Alguien me recomendó, con muchas advertencias acerca de los efectos colaterales (hasta el suicidio podría provocar, según decía), el Champix, un tratamiento por etapas con pastillas que haría que aborreciera el tabaco como cuando lo odié a los 12 años.
Empecé el tratamiento y, cómo exigía el protocolo del medicamento, me planteé dejar de fumar el jueves de la segunda semana. Pero cada vez que encendía un cigarro, luego de la tercera calada, tenía que botarlo porque me sabía a mierda. Cuando llegó el jueves, casi que agradecí no tener que prender un cigarrillo mas. Lo mejor fue que no tuve ansiedad ni síndrome de abstinencia. La angustia fue mínima y absolutamente controlable.

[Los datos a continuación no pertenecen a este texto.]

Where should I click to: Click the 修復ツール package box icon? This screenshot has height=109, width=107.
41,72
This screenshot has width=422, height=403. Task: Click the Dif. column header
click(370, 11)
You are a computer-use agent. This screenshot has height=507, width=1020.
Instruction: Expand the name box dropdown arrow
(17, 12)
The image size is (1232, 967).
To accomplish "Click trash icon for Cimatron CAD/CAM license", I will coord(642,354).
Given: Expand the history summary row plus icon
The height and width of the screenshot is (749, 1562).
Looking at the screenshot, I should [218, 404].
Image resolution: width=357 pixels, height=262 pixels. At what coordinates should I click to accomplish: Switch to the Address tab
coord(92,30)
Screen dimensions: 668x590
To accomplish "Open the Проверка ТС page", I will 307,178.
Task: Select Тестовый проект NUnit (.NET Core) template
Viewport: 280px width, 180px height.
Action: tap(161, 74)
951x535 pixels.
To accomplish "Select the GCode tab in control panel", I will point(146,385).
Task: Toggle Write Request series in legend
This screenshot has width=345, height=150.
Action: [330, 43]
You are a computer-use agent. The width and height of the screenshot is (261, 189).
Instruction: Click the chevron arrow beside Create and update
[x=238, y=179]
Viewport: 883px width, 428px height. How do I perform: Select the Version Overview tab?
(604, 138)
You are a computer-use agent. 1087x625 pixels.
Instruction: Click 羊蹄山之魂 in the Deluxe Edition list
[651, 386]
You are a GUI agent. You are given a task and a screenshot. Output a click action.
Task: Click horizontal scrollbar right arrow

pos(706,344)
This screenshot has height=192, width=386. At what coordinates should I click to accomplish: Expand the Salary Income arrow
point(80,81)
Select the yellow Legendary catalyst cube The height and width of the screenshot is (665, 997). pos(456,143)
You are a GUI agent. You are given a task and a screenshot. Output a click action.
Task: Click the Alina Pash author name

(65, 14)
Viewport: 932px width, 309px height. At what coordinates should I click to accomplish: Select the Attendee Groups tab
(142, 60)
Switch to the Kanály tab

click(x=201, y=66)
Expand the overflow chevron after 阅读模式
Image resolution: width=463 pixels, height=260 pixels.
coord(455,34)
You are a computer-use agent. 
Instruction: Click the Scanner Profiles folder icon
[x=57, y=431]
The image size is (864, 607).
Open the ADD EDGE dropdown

Dejé de fumar porque decidí hacerlo. Creo que ese es el pasó más importante. Nunca sentí que el cigarrillo me afectaba. Ahora que no fumo, tampoco siento que haya algún cambio. Hay amigos y familiares que dicen que después de dejar de fumar respiran mejor, que tienen mejor cutis, que se cansan menos y hasta que tienen erecciones más fuertes y duraderas. Yo, sinceramente, no he notado nada de esas cosas en los dos años que tengo sin fumar. Es más, ni siquiera me molesta que fumen a mi lado, por lo menos no más de lo que me molestaba cuando yo fumaba y el olor del cigarrillo recién encendido me sigue gustando.
Decidí escribir mi historia con el vicio del cigarrillo cuando Gaby Santander (gash276, en Twitter) manifestó su propósito de dejar fumar este año y le comenté mi método. Tal vez a más de un fumador ansioso por dejar el vicio le pueda ayudar conocer mi experiencia y saber que no está solo, que somos muchos los que hemos pasado por lo que está pasando y que sí se puede, es solo cuestión de decisión y de darle la vuelta para que la diligencia sea lo menos traumática posible.